И я там был - Страница 72


К оглавлению

72

Конечно, можно было противостоять режиму и по-другому. Были, так сказать, легальные марксисты (Лен Карпинский, Рой Медведев), были вольные художники с их свободным искусством и вызывающими вернисажами, вольное слово звучало и в театре, и в кино, и в песне. Собирали тайно деньги в помощь семьям диссидентов (например, математик Манин), прятали крамольные архивы (например, артист Калягин). Но на прямую схватку с режимом, на статью – шли только диссиденты.

6

Господа присяжные, я подытоживаю.

Всем известен пример со стаканом, налитым до середины. Одни считают: стакан наполовину полон, другие – наполовину пуст. Кто прав?

О Петре Якире говорят: да, он много сделал для правозащитного движения, но он сломался (и тем словно бы зачеркнул все предыдущее). Забывают при этом, что при костоломном режиме не то чудо, что сломался, а то, что вообще посмел открыто восстать. Хотя б на год, на день, на час, на миг. Поэтому все-таки справедливее сказать: да, его сломали. Да, он назвал множество имен во время следствия и суда (правда, все имена и без него были КГБ известны). Но главное все-таки то, что сделано им для правозащитного движения. А чтобы иметь об этом представление, я предлагаю посмотреть на его обвинительное заключение как на оправдательное.

Я вычеркиваю из него всю эту дребедень – «клеветнические измышления», «тенденциозное освещение», «представляет общественную опасность», «спекулируя положениями Всеобщей Декларации прав человека» и тому подобное, я стираю кавычки в цитируемых документах, оставляю протокольное изложение фактов и получаю вот что.

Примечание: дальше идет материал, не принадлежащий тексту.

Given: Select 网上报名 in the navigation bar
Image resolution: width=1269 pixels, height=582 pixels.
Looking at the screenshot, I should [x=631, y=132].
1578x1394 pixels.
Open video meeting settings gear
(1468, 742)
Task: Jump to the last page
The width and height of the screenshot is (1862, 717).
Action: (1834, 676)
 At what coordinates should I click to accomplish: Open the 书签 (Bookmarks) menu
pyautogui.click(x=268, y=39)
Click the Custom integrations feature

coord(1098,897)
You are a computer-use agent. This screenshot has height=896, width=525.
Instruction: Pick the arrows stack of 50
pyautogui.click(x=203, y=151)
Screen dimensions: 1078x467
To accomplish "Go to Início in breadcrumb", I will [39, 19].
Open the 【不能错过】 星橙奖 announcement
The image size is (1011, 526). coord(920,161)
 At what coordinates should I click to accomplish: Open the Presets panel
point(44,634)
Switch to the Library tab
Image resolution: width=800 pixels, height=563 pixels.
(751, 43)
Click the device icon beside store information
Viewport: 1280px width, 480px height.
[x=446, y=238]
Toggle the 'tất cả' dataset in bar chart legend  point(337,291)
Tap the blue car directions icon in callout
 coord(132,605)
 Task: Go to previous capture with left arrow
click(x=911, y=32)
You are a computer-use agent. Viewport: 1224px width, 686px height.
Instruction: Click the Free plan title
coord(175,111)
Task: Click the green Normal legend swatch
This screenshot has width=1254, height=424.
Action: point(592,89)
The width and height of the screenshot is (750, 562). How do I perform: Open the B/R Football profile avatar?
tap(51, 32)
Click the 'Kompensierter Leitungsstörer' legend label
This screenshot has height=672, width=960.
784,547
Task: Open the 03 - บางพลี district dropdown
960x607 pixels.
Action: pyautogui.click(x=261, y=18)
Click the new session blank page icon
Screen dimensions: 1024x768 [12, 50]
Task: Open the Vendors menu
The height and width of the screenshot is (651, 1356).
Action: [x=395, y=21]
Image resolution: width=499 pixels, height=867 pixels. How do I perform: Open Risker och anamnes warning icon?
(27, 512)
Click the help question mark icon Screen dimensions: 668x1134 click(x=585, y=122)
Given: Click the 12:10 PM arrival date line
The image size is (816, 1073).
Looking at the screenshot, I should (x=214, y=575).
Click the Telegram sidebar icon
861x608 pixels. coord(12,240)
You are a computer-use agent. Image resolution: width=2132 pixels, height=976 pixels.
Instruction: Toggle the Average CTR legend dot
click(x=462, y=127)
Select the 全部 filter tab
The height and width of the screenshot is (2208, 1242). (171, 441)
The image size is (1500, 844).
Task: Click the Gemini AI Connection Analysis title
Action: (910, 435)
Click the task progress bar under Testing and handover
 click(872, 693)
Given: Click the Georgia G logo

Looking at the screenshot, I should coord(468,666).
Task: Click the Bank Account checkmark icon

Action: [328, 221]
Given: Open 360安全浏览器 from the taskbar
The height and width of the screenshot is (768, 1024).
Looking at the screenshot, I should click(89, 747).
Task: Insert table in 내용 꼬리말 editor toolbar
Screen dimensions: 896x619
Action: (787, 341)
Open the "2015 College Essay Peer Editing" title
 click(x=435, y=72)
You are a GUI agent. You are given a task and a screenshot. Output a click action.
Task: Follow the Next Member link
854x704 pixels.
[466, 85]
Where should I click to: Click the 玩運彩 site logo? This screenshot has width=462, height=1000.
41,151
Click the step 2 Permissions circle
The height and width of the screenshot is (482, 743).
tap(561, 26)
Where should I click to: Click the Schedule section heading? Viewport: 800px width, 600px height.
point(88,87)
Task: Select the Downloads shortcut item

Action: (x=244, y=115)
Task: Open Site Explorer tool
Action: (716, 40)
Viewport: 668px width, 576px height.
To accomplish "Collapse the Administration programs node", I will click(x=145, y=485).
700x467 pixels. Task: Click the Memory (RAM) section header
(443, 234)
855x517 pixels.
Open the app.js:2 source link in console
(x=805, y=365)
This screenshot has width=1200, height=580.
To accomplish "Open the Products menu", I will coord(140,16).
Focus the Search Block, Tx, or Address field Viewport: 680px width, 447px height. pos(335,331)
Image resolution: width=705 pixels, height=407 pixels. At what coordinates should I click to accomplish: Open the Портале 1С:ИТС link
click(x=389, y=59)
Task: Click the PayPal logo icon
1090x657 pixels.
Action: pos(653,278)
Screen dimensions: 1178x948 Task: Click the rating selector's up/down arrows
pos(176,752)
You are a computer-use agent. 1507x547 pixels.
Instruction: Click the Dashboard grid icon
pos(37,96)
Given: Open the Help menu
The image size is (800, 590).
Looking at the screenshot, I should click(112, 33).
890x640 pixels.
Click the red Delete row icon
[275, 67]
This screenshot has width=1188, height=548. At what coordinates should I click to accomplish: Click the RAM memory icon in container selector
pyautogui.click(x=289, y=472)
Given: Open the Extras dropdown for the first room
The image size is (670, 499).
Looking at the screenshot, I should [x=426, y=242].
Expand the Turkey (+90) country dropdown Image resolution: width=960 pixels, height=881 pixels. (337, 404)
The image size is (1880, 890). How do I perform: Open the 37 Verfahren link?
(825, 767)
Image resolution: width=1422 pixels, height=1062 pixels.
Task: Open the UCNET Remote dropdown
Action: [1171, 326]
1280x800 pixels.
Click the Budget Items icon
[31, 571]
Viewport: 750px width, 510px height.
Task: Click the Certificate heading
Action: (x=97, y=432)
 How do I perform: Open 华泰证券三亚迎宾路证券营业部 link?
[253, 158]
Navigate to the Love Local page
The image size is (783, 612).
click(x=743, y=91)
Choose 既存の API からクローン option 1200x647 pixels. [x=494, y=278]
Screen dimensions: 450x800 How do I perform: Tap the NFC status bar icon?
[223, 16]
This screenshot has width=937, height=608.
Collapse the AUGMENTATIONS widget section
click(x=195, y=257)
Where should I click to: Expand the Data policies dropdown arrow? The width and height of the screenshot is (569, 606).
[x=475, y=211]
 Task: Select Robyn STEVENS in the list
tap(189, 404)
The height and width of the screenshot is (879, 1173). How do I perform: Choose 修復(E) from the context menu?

В течение 1968–1972 годов Петр Якир подписал и распространил:

– «Обращение к деятелям науки, культуры и искусства», где процесс Гинзбурга и Галанскова характеризуется как звено в цепи беззаконий, являющееся логическим завершением общественной жизни последних лет;

– обращение в адрес Президиума Консультативного совещания компартий в Будапеште – о преследовании граждан в СССР за убеждения вплоть до насильственного заключения в психиатрические больницы. (Этот документ, помнится, особенно тогда разозлил власти: кто-то в Будапеште воспользовался им для спора с Кремлем.);

– заявление Государственному Прокурору СССР о полном произволе властей в искусстве, общественных науках, о положении крымских татар;

– обращение в Комитет прав человека в ООН с призывом защитить попираемые в нашей стране человеческие права;

– обращение по поводу годовщины ввода войск в Чехословакию, который рассматривается как интервенция с целью пресечь демократический путь развития;

– письмо, адресованное Пятому Всемирному конгрессу психиатров в Мексике, о нашей карательной психиатрии;

– открытое письмо в защиту Буковского.

И еще десятка два подобных документов.

Кроме того Петр Якир передал для размножения на машинке и фотоспособом девяти различным лицам «Хронику», с пятого по двадцать третий выпуск, и от каждого из них получил от двух до десяти копий, которые впоследствии широко распространил. В частности, из его квартиры «Хроника» и другие материалы подобного рода отправлялись в Новосибирск, Мелитополь, Ленинград, Обнинск, Орел, Вильнюс, Одессу, Пермь и другие города.

А также на Запад. В этом ему помогали корреспонденты Д. Дорнберг и Д. Аксельбанк (журнал «Newsweek»), Фрэнк Старр («Chicago Tribune»), Пьер ле Галль («France Press»), Д. Бонавиа («Times»), Э. Уоллер (агентство «Reuters»), У. Коул (CBS) и другие.

В свою очередь по этим или другим каналам получил и распространил следующие сочинения: «Технология власти» А. Авторханова, «Все течет» В. Гроссмана, «Просуществует ли Советский Союз до 1984 года?» А. Амальрика, «Только один год» С. Аллилуевой, «Мои показания» А. Марченко, «Неподцензурная Россия» П. Реддауэя и еще множество статей, листовок, брошюр и журналов.

Это далеко не вся картина, но основной объем и характер его деятельности здесь представлен.

7

Вернувшись из недолгой рязанской ссылки, Петр жил замкнуто. Высокие опекуны устроили его работать по специальности – он занимался архивом московского метро. Довольно быстро он и там раскопал что-то интересное, и был немедленно отстранен от архивной работы и переброшен на обслуживание чисто технических задач. И через некоторое время он подал на инвалидность и на пенсию…

Он потихонечку спивался, и компанию ему все чаще составляли уличные алкаши. Это было долгое угасание. 14 ноября 1982 года, в день его смерти, хоронили Брежнева. Надо всем Союзом ревели гудки и траурные марши. Сама того не зная, страна отпевала и его, Петю – восставшего и сраженного своего зэка.


1995

Воспоминание о Давиде

1

В московском Писательском доме есть Дубовый зал. Высокий, в два этажа. Стены белые, панели и лестница на второй этаж – темные, они, наверное, из дуба и есть. Там в хрущевские времена Лев Кассиль собирал свои «четверги» не то «пятницы». Это называлось «устный журнал» или «встреча с интересными людьми». Однажды и я оказался среди «интересных» как преподаватель литературы, сочиняющий развеселые песни. И когда до меня дошла очередь, я и грянул на своей семиструнке:


Навострите ваши уши,
Дураки и неучи:
Бей баклуши,
Бей баклуши,
А уроки не учи!

Стяжал аплодисмент.

Затем из публики прозвучало:

– Хотел бы я учиться у такого учителя!

Кто это?

– Давид Самойлов, – объяснили мне.

О! Я был польщен. Тем более, что уже тогда я числил его в первых мастерах, уже выделял его из блистательной плеяды соплеменников, что делало честь моему вкусу в моих глазах. Сам Давид Самойлов! А не какой-нибудь там.